**What to work on**
Restate the records word for word, omitting nothing.

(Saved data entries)

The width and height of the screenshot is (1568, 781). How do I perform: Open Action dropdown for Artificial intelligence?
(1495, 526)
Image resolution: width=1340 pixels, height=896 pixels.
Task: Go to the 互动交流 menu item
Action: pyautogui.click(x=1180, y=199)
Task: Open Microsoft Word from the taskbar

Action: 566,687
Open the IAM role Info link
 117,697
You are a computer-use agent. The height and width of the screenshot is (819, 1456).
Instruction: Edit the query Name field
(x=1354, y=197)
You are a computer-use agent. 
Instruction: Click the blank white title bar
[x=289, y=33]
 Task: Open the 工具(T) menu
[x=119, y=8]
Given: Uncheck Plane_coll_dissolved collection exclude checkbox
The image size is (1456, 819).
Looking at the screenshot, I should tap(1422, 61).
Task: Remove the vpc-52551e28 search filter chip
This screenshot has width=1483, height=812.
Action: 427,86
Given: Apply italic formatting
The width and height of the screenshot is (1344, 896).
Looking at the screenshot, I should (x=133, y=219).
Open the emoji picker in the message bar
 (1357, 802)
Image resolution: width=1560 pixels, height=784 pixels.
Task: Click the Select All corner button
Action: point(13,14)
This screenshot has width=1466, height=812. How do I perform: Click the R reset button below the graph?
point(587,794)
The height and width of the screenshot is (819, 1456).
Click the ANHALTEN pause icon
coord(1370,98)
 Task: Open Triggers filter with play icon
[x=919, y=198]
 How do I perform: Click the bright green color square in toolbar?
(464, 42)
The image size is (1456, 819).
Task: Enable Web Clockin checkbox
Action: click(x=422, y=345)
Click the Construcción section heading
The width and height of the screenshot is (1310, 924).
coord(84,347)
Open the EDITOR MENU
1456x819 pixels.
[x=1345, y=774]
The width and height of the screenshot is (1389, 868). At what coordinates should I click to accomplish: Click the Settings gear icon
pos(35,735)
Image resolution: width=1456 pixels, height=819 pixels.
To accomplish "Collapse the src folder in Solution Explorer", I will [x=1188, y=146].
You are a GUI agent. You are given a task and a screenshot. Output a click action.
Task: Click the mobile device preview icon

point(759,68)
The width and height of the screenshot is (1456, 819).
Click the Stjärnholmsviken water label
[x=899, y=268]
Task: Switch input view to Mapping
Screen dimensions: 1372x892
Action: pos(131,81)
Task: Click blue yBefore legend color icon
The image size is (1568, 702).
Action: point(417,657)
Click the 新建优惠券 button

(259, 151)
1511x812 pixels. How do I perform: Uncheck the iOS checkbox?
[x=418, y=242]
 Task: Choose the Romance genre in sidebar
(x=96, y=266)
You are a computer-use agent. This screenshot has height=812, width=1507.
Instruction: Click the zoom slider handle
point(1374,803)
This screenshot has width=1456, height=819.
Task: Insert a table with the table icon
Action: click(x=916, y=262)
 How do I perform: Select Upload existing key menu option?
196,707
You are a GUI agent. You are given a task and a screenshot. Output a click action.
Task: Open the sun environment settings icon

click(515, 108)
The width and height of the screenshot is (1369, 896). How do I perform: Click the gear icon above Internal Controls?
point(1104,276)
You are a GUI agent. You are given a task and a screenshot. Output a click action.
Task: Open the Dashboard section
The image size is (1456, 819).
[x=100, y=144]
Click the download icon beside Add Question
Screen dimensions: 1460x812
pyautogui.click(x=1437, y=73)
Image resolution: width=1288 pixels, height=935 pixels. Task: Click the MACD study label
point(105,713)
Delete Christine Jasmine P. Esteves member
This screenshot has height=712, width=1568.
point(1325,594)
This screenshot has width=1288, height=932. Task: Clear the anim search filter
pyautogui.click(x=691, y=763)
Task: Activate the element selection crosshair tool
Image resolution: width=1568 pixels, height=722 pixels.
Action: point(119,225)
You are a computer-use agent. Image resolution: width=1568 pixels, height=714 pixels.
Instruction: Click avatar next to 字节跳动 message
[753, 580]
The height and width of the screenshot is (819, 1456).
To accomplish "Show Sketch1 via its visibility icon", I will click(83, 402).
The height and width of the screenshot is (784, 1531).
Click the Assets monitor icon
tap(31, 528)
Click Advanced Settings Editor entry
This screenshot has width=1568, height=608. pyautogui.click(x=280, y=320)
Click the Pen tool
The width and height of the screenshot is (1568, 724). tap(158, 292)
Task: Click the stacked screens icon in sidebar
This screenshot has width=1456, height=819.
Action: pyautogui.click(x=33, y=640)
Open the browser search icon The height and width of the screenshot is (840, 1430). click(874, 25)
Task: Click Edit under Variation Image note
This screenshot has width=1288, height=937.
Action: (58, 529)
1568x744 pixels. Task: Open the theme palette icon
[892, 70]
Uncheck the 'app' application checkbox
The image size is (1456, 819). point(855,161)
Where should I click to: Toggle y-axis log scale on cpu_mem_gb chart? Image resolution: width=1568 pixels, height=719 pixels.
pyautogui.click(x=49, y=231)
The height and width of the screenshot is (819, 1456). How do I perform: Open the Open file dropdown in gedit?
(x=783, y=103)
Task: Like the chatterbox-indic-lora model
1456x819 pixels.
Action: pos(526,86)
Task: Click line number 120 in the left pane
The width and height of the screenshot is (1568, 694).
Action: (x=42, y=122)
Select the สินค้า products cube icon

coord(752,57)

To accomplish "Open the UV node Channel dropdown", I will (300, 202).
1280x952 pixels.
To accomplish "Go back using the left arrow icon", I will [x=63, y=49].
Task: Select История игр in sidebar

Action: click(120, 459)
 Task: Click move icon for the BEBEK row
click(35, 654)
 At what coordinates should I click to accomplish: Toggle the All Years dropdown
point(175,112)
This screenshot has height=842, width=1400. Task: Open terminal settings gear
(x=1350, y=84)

**Exercise response**
The width and height of the screenshot is (1568, 781). How do I perform: Open Action dropdown for Artificial intelligence?
(1495, 526)
Image resolution: width=1340 pixels, height=896 pixels.
Task: Go to the 互动交流 menu item
Action: pyautogui.click(x=1180, y=199)
Task: Open Microsoft Word from the taskbar

Action: 566,687
Open the IAM role Info link
 117,697
You are a computer-use agent. The height and width of the screenshot is (819, 1456).
Instruction: Edit the query Name field
(x=1354, y=197)
You are a computer-use agent. 
Instruction: Click the blank white title bar
[x=289, y=33]
 Task: Open the 工具(T) menu
[x=119, y=8]
Given: Uncheck Plane_coll_dissolved collection exclude checkbox
The image size is (1456, 819).
Looking at the screenshot, I should tap(1422, 61).
Task: Remove the vpc-52551e28 search filter chip
This screenshot has width=1483, height=812.
Action: 427,86
Given: Apply italic formatting
The width and height of the screenshot is (1344, 896).
Looking at the screenshot, I should (x=133, y=219).
Open the emoji picker in the message bar
 (1357, 802)
Image resolution: width=1560 pixels, height=784 pixels.
Task: Click the Select All corner button
Action: point(13,14)
This screenshot has width=1466, height=812. How do I perform: Click the R reset button below the graph?
point(587,794)
The height and width of the screenshot is (819, 1456).
Click the ANHALTEN pause icon
coord(1370,98)
 Task: Open Triggers filter with play icon
[x=919, y=198]
 How do I perform: Click the bright green color square in toolbar?
(464, 42)
The image size is (1456, 819).
Task: Enable Web Clockin checkbox
Action: click(x=422, y=345)
Click the Construcción section heading
The width and height of the screenshot is (1310, 924).
coord(84,347)
Open the EDITOR MENU
1456x819 pixels.
[x=1345, y=774]
The width and height of the screenshot is (1389, 868). At what coordinates should I click to accomplish: Click the Settings gear icon
pos(35,735)
Image resolution: width=1456 pixels, height=819 pixels.
To accomplish "Collapse the src folder in Solution Explorer", I will [x=1188, y=146].
You are a GUI agent. You are given a task and a screenshot. Output a click action.
Task: Click the mobile device preview icon

point(759,68)
The width and height of the screenshot is (1456, 819).
Click the Stjärnholmsviken water label
[x=899, y=268]
Task: Switch input view to Mapping
Screen dimensions: 1372x892
Action: pos(131,81)
Task: Click blue yBefore legend color icon
The image size is (1568, 702).
Action: point(417,657)
Click the 新建优惠券 button

(259, 151)
1511x812 pixels. How do I perform: Uncheck the iOS checkbox?
[x=418, y=242]
 Task: Choose the Romance genre in sidebar
(x=96, y=266)
You are a computer-use agent. This screenshot has height=812, width=1507.
Instruction: Click the zoom slider handle
point(1374,803)
This screenshot has width=1456, height=819.
Task: Insert a table with the table icon
Action: click(x=916, y=262)
 How do I perform: Select Upload existing key menu option?
196,707
You are a GUI agent. You are given a task and a screenshot. Output a click action.
Task: Open the sun environment settings icon

click(515, 108)
The width and height of the screenshot is (1369, 896). How do I perform: Click the gear icon above Internal Controls?
point(1104,276)
You are a GUI agent. You are given a task and a screenshot. Output a click action.
Task: Open the Dashboard section
The image size is (1456, 819).
[x=100, y=144]
Click the download icon beside Add Question
Screen dimensions: 1460x812
pyautogui.click(x=1437, y=73)
Image resolution: width=1288 pixels, height=935 pixels. Task: Click the MACD study label
point(105,713)
Delete Christine Jasmine P. Esteves member
This screenshot has height=712, width=1568.
point(1325,594)
This screenshot has width=1288, height=932. Task: Clear the anim search filter
pyautogui.click(x=691, y=763)
Task: Activate the element selection crosshair tool
Image resolution: width=1568 pixels, height=722 pixels.
Action: point(119,225)
You are a computer-use agent. Image resolution: width=1568 pixels, height=714 pixels.
Instruction: Click avatar next to 字节跳动 message
[753, 580]
The height and width of the screenshot is (819, 1456).
To accomplish "Show Sketch1 via its visibility icon", I will click(83, 402).
The height and width of the screenshot is (784, 1531).
Click the Assets monitor icon
tap(31, 528)
Click Advanced Settings Editor entry
This screenshot has width=1568, height=608. pyautogui.click(x=280, y=320)
Click the Pen tool
The width and height of the screenshot is (1568, 724). tap(158, 292)
Task: Click the stacked screens icon in sidebar
This screenshot has width=1456, height=819.
Action: pyautogui.click(x=33, y=640)
Open the browser search icon The height and width of the screenshot is (840, 1430). click(874, 25)
Task: Click Edit under Variation Image note
This screenshot has width=1288, height=937.
Action: (58, 529)
1568x744 pixels. Task: Open the theme palette icon
[892, 70]
Uncheck the 'app' application checkbox
The image size is (1456, 819). point(855,161)
Where should I click to: Toggle y-axis log scale on cpu_mem_gb chart? Image resolution: width=1568 pixels, height=719 pixels.
pyautogui.click(x=49, y=231)
The height and width of the screenshot is (819, 1456). How do I perform: Open the Open file dropdown in gedit?
(x=783, y=103)
Task: Like the chatterbox-indic-lora model
1456x819 pixels.
Action: pos(526,86)
Task: Click line number 120 in the left pane
The width and height of the screenshot is (1568, 694).
Action: (x=42, y=122)
Select the สินค้า products cube icon

coord(752,57)

To accomplish "Open the UV node Channel dropdown", I will (300, 202).
1280x952 pixels.
To accomplish "Go back using the left arrow icon", I will [x=63, y=49].
Task: Select История игр in sidebar

Action: click(120, 459)
 Task: Click move icon for the BEBEK row
click(35, 654)
 At what coordinates should I click to accomplish: Toggle the All Years dropdown
point(175,112)
This screenshot has height=842, width=1400. Task: Open terminal settings gear
(x=1350, y=84)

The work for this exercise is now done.